-- READING TEXT --
Le dim. 10 mai 2026 à 04:51, Ron Johnson <ronljohnsonjr@gmail.com> a écrit :

On Sat, May 9, 2026 at 5:49 AM Jérémy Lal <kapouer@melix.org> wrote:

Hi,

Using PostgreSQL on Debian 18.3-1.pgdg13+1

I've setup a partitioned table, with local and foreign partitions like
this
Clé de partition : LIST (part_id)
Partitions: foreign_parts_s1.mytable_1 FOR VALUES IN (1), FOREIGN,
parts_s10.mytable_10 FOR VALUES IN (10), PARTITIONED,

and ran ANALYZE mytable;

pg_stat_all_tables will tell you if remote parts_s1.mytable_1 was really
analyzed.

Thanks, I searched into that direction.
pg_stat_all_tables doesn't have any stat regarding parts_s1.mytable_1:
SELECT relname FROM pg_stat_all_tables WHERE relname LIKE '%mytable%';
only returns relname my_table, mytable_10

Anyway, analyze verbose reports nothing suspicious, with entry like
INFO: analyzing "foreign_parts_s1.mytable_1"
INFO: "mytable_1": table contains 6320 rows, 6320 rows in sample
INFO: finished analyzing table "mydb.foreign_parts_s1.mytable_1"

mydb=# SELECT
schemaname, tablename, attname, inherited, n_distinct, most_common_vals
FROM pg_stats WHERE tablename = 'mytable' AND attname = 'part_id';
-[ RECORD 1
]-----+----------------------------------------------------------------------
schemaname | public
tablename | mytable
attname | part_id
inherited | t
n_distinct | 1
most_common_vals | {10}

most_common_vals only list local partition's list value.
That seems not okay.

To be honest, the partitions are themselves partitioned with another
column, so maybe it causes an issue.

-- CHALLENGE 1 --
Answer these questions from the email message:
(a) Which PostgreSQL version is being used on Debian?
(b) According to the analyze verbose output, how many rows does "mytable_1" contain?
(c) What value is listed for most_common_vals in the pg_stats result?
The email message and the entries are independent of one another.

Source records
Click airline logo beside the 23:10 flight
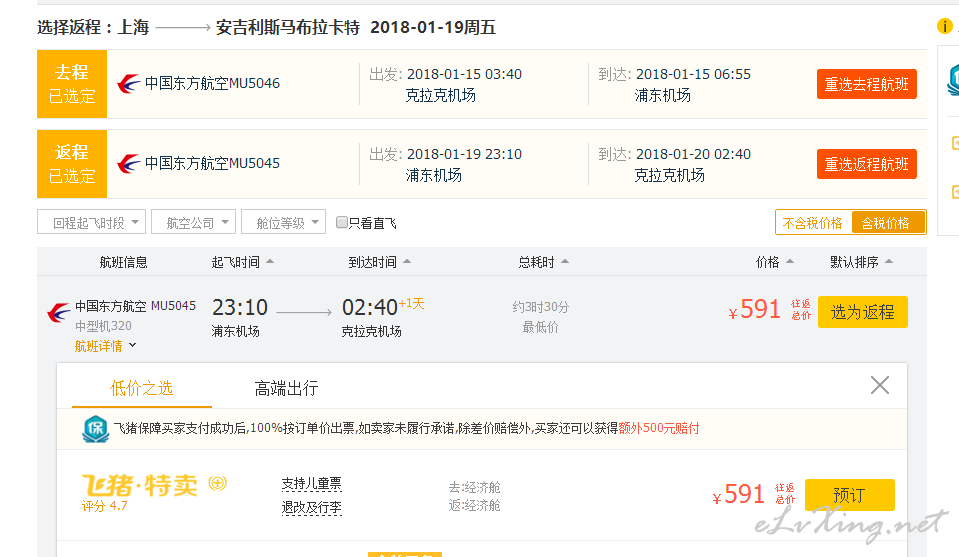This screenshot has height=557, width=959. 59,313
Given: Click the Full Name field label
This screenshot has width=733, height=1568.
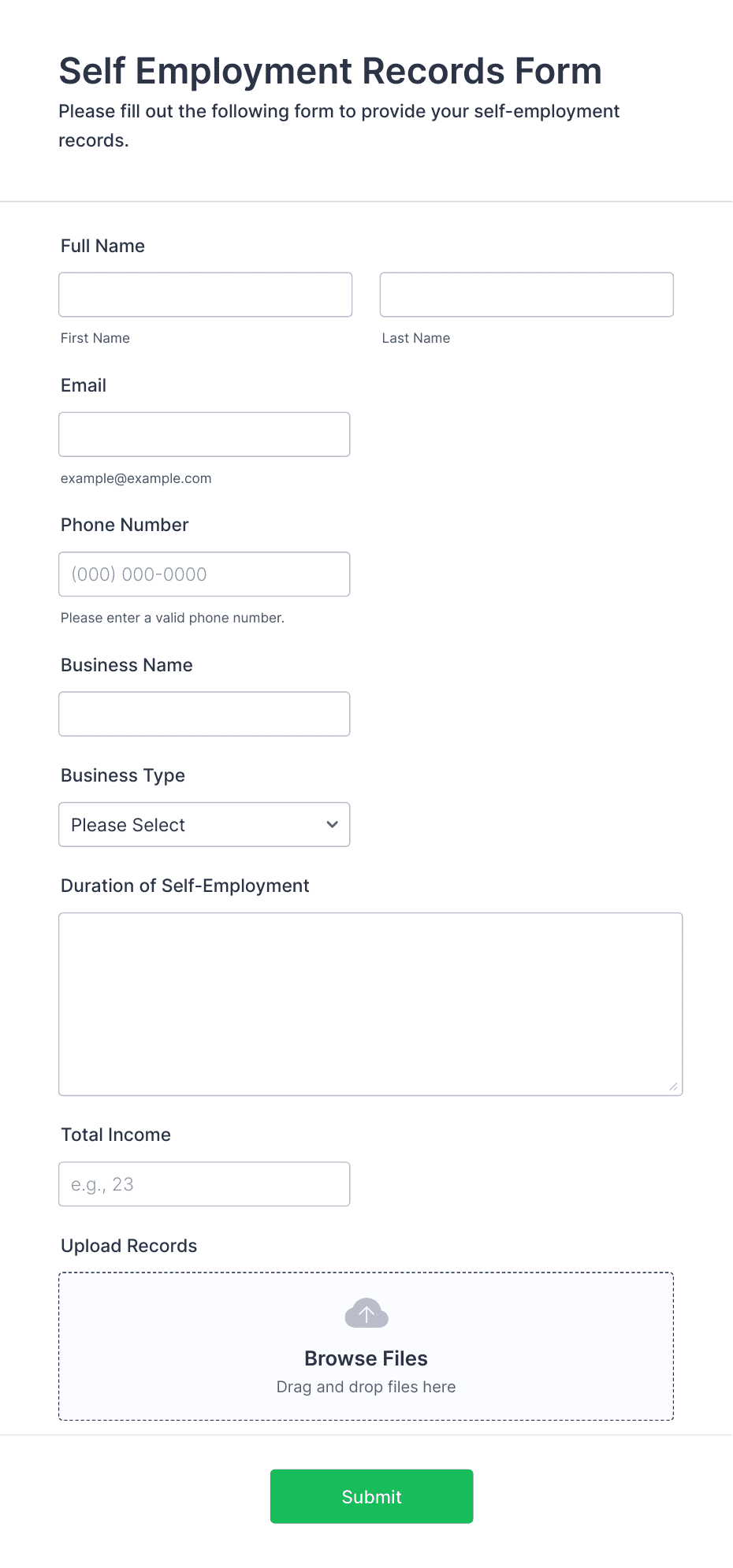Looking at the screenshot, I should 103,246.
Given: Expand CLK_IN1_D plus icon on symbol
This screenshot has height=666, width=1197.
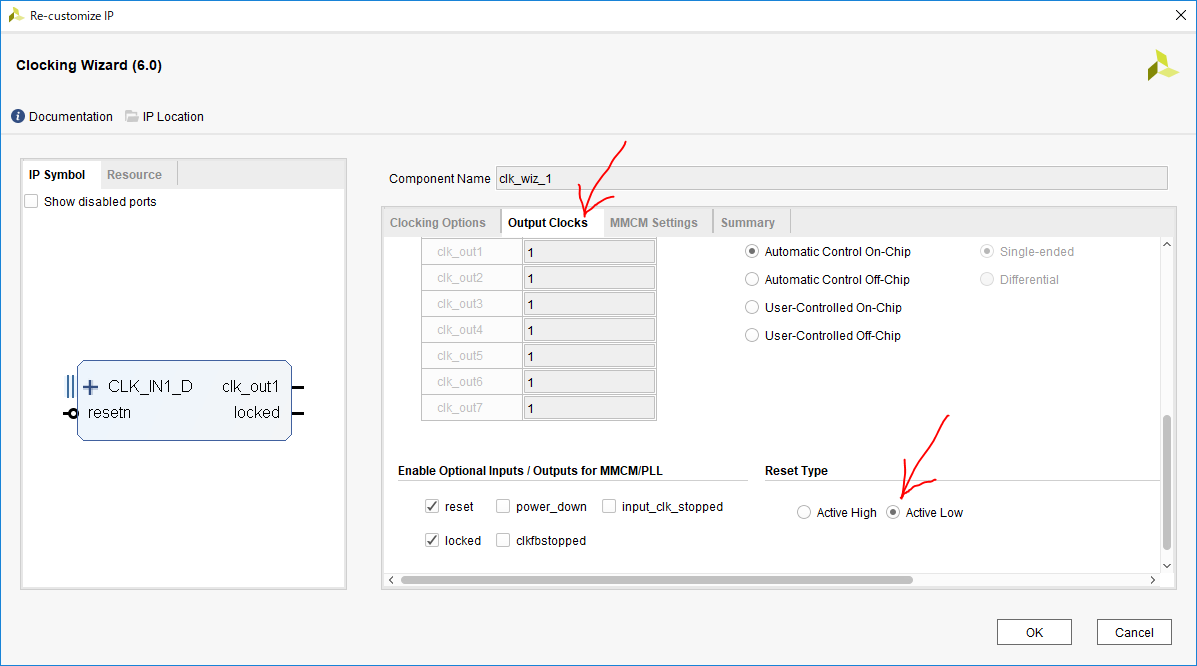Looking at the screenshot, I should (90, 387).
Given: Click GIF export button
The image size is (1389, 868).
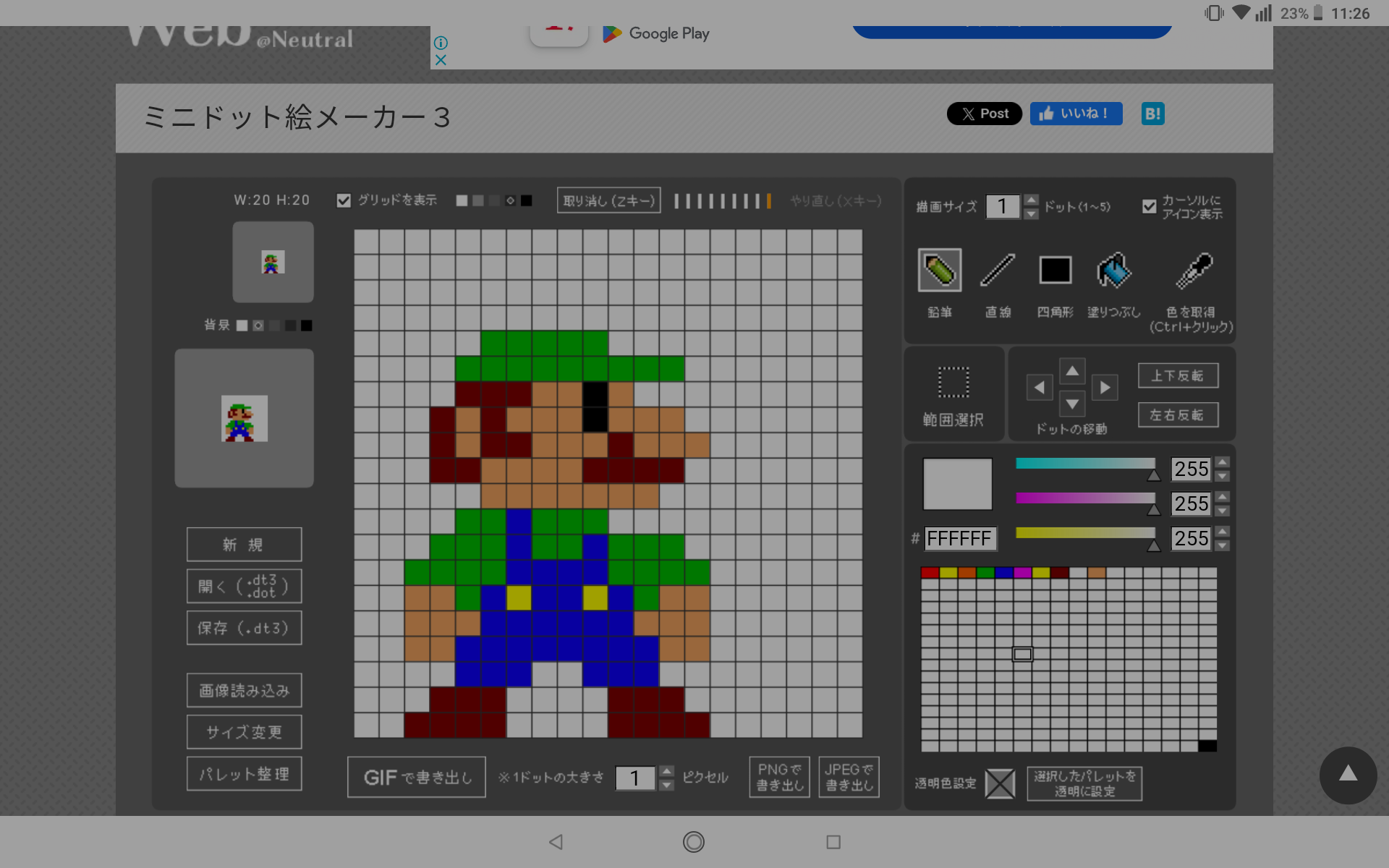Looking at the screenshot, I should [x=417, y=778].
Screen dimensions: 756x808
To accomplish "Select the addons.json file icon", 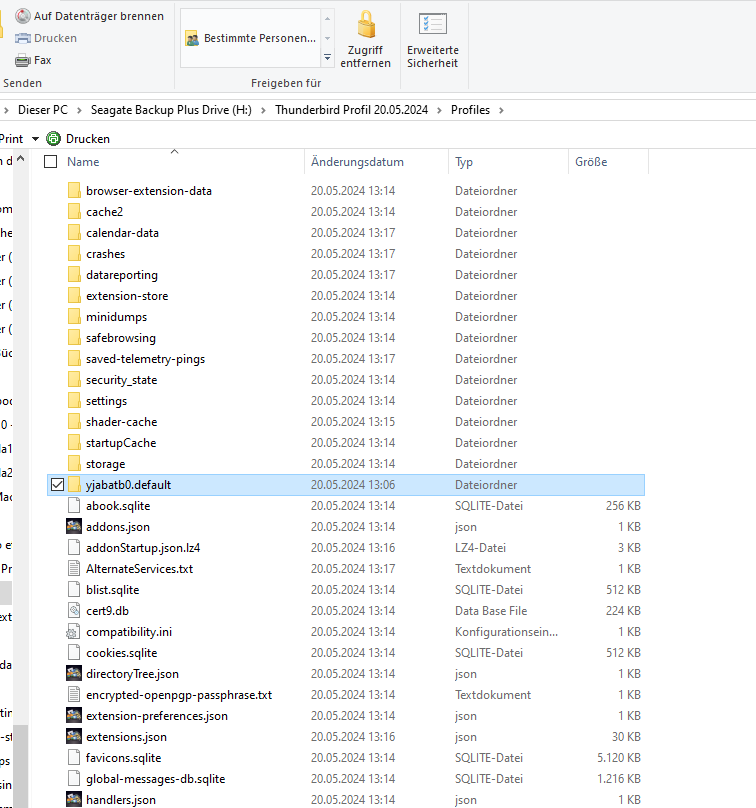I will pos(74,526).
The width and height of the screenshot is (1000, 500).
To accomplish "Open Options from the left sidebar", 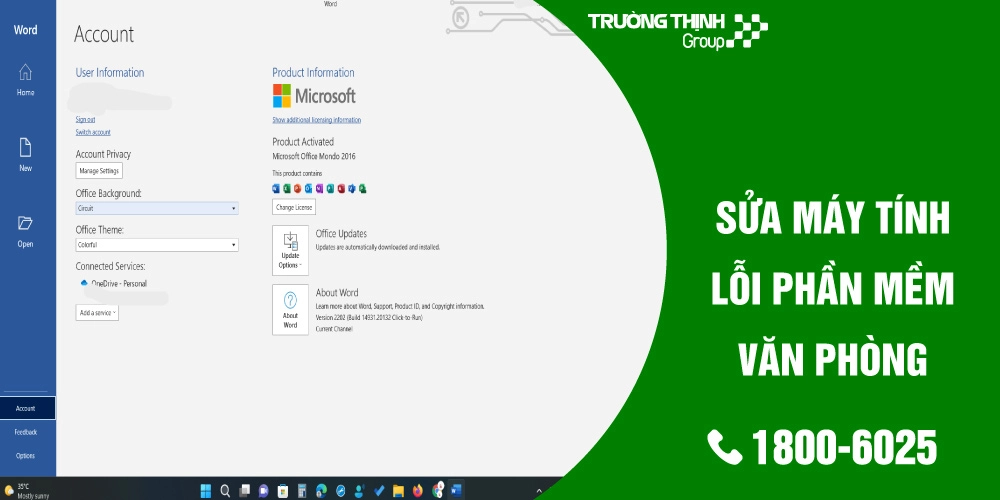I will pos(25,455).
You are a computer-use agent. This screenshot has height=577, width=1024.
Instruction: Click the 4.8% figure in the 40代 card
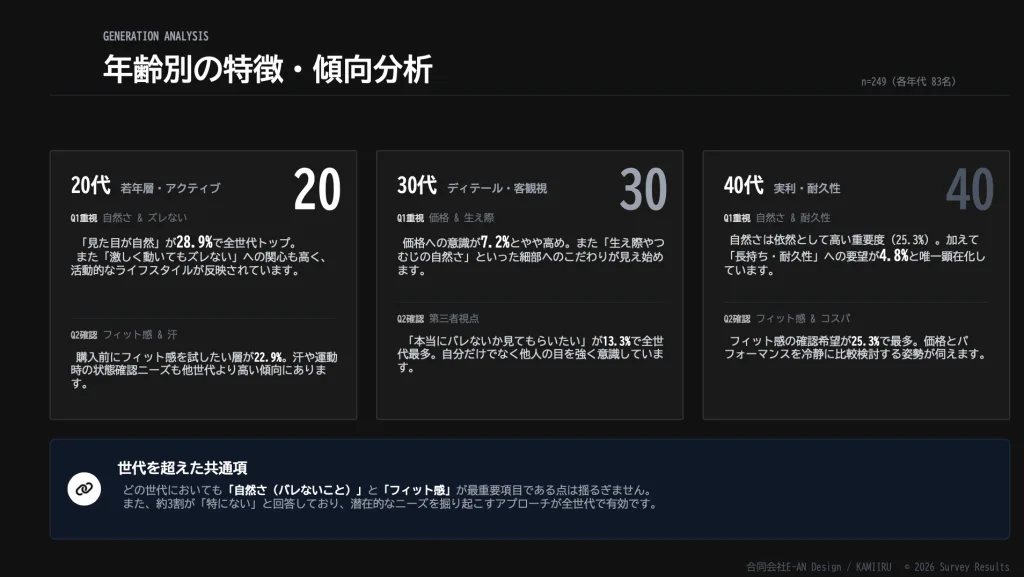pos(894,255)
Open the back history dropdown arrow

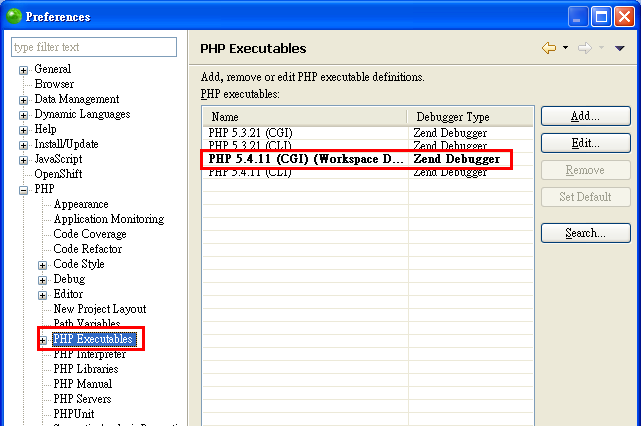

-- CHALLENGE 2 --
Rewrite the entries from their first line through the line that contains "Looking at the screenshot, I should (90, 387).", with "Click" replaced by "Tap" and all else unchanged; leave out the pictures.

-- WRITTEN RESPONSE 1 --
(a) 18.3-1.pgdg13+1
(b) 6320
(c) {10}

-- WRITTEN RESPONSE 2 --
Tap airline logo beside the 23:10 flight
This screenshot has height=557, width=959. 59,313
Given: Tap the Full Name field label
This screenshot has width=733, height=1568.
Looking at the screenshot, I should 103,246.
Given: Expand CLK_IN1_D plus icon on symbol
This screenshot has height=666, width=1197.
Looking at the screenshot, I should (90, 387).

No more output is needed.